Some bowling oil patterns are longer (cover more of the lane’s length) than others, and some are noticeably shorter. The oil pattern may also differ in the middle of the lane versus the beginning or end. That’s what makes oil patterns unique.
There’s also forward oil and reverse oil. Forward oil means the oil was applied starting at the foul line and going toward the pins. The reverse oil is just the opposite; it begins at the pins and goes back toward the foul line. The direction the oil is applied will also affect your ball’s trajectory.
The oil patterns you play on at your local bowling alley are usually pretty standard. They don’t vary too much from lane to lane. But when you start bowling in tournaments, you’ll see that there can be some significant differences from one tournament lane to the next.
- 1 Winding Road Oil Pattern- What Is It
- 2 How to Play on the Winding Road Pattern
- 3 Is the Winding Road Pattern for Beginners?
- 4 Pros and Cons of Winding Road Pattern
- 5 Where to Play on the Winding Road Bowling Pattern
Winding Road Oil Pattern- What Is It
The Winding Road oil pattern is one of the most popular Kegel patterns. Kegel is the company that makes the machines that condition bowling lanes, so they know a thing or two about oil patterns!
Winding Road V1
The first version of the Winding Road is a 39-foot pattern that utilizes 22.45 ml of oil, with 12.10 ml of forward oil and 10.35 ml of reverse oil.
It’s got heavy combined oil up the middle of the lane up to about the 15-foot mark and then reverse oil from the 4-foot mark to the 14-foot mark all the way to the gutters. Then it tapers in from the 14th foot to the 30-foot mark, and the pattern is buffed out from there.
Winding Road V2
The second version of the Winding Road pattern is also 39 feet long. It utilizes 26.7 ml of oil in total, with 16.35 ml of forward oil and 10.35 ml of reverse oil.
The oil is very heavy at the beginning, with combined oil from the foul line to the 25-foot mark. After that, there’s a bit of reverse oil until the 39-foot mark. Of note is the fact that there’s a sizeable amount of reverse oil for about the first 30 feet of the pattern.
How to Play on the Winding Road Pattern
The short answer is that the Winding Road pattern makes it difficult to get into the pocket. The long answer is- it’s complicated. Let’s take a more in-depth look at how this pattern will affect your game and what you need to do to get your ball into the pocket for some strikes.
Rule of 31
The first thing you should do when faced with a new pattern is work out the rule of 31. Under this rule, you’ll subtract 31 from the total length (distance) of the oil pattern to get your breakpoint.

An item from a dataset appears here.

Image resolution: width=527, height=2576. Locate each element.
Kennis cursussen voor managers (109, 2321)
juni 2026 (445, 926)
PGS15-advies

The breakpoint in bowling is the point where your ball starts to make its turn toward the pocket.
Both Winding Road patterns are 39 feet long, so we would subtract 31 from 39 to get 8. This means that your breakpoint should be at the 8 board. That’s where you need to try to get your ball before it starts hooking toward the pins.
Adjust as Needed
You’ll need to adjust your target on the lane accordingly. If you’re used to aiming at the 10 or 11 board, you’ll need to adjust your target for the Winding Road pattern. The 8 board will be your new go-to spot.
Other Tips to Keep In Mind
In terms of playing on the pattern, there are a few things you should keep in mind:
- Choose your ball wisely. Because there is so much oil at the beginning of both Winding Road patterns, you’ll need to use a ball that can get through all of that oil and then explode on the back end. Great example is the
- Open up the pattern with straight rolls. The first thing you should do when you get on the lane is make some straight shots. You need to open the pattern a bit before you can start hooking the ball. If you hook it too soon, your ball will roll into the gutter.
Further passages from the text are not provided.